1

I have this code and I wanna extract holidays, petrol and temperature but I don't know where is the problem. I need your help as soon as possible, please. I want to add this extraction to my dataset that is based on date columns, so comparing the scraping data with the dates that I have in my dataset. I also wanna test the impact of each variable holidays, temperature...

import requests
import re
import json
import datefinder
from googletrans import Translator
import datetime

def web_scraping(user_data, dateColumn, country , weather=False, holidays=True, petrole=False) :

start_time = time.time()
df = user_data.copy()


if holidays : 

    ## suppose date column is converted to datetime

    print("")
    print("Adding holidays data ......")
    translator = Translator()
    country_en = translator.translate(country, dest='en').text.lower()

    url = f'https://www.timeanddate.com/holidays/{country_en}/'
    page = requests.get(url)
    soup = BeautifulSoup(page.content, 'html.parser')
    holidays = []
    for i in range(4,len(soup.find_all('th'))) :
        holidays.append(soup.find_all('th')[i].text)

    j=0
    for date in holidays :
        r = datefinder.find_dates(date)
        for _ in r :
            holidays[j] = _

        j+=1

    holidays_df = pd.DataFrame({'holiday date': np.asanyarray(holidays)})
    holidays_df['holiday_month'] = holidays_df['holiday date'].apply(lambda x: x.month)
    holidays_df['holiday_day'] = holidays_df['holiday date'].apply(lambda x: x.day)
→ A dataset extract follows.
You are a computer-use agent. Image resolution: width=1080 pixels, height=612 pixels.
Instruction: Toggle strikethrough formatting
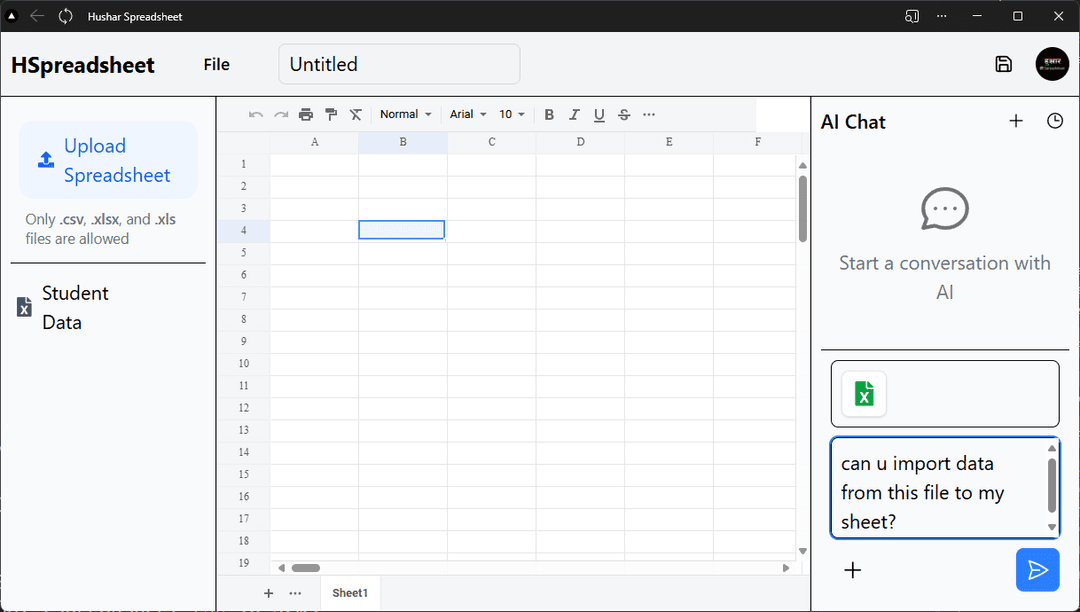coord(624,115)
    df['is_holiday'] = df[dateColumn]
    for i in range(0, df.shape[0]) :
        for j in range(0, holidays_df.shape[0]) : 
            if (df.loc[i, dateColumn].month == holidays_df.loc[j, 'holiday_month']) & (df.loc[i, dateColumn].day == holidays_df.loc[j, 'holiday_day']) :
                df.loc[i, 'is_holiday'] = 1
            else :
                df.loc[i, 'is_holiday'] = 0


if weather : 

    print("")
    print("Adding weather data ......")

    #url = 'https://www.wunderground.com/history/daily/ma/nouaceur/GMMN/date/2008-3-24'
    #page = requests.get(url)
    #soup = BeautifulSoup(page.content, 'html.parser')


    df['temp_moy'] = df[dateColumn]
    scrap_months = list(np.arange(1,384,32))
    for i in range(0,df.shape[0]) : 

        year_data = str(df.loc[i, dateColumn].year)
        month_data = df.loc[i, dateColumn].month


        if (int(year_data) >= 2009) :

            url = f'https://www.historique-meteo.net/afrique/{country.lower()}/{year_data}/'
            page = requests.get(url)
            soup = BeautifulSoup(page.content, 'html.parser')
            df.loc[i, 'temp_moy'] = soup.find_all('td')[scrap_months[month_data - 1]].text[:2] 

        else :

            df.loc[i, 'temp_moy'] = np.nan
        print("Progress :  ", i, '%')


if petrole : 

    print("")
    print("Adding petrol data ......")
    df['petrole_USD'] = df[dateColumn]
    for i in range(0, df.shape[0]) : 


        ##convert to posix date integrable in url 

        cur_date = df.loc[i, dateColumn]
        cur_date_unix = int(time.mktime(cur_date.timetuple()))
        next_date = cur_date + datetime.timedelta(days=1)
        next_date_unix = int(time.mktime(next_date.timetuple()))

        ## dynamic web scraping

        url_petrole = f'https://query2.finance.yahoo.com/v8/finance/chart/CL=F?formatted=true&crumb=RoQtzbt66M5&lang=en-US&region=US&interval=1d&period1={cur_date_unix}&period2={next_date_unix}&events=div%7Csplit&corsDomain=finance.yahoo.com'
        result_p = requests.get(url_petrole, headers={'Referer': 'https://finance.yahoo.com/quote/CL%3DF/history?p=CL%3DF'})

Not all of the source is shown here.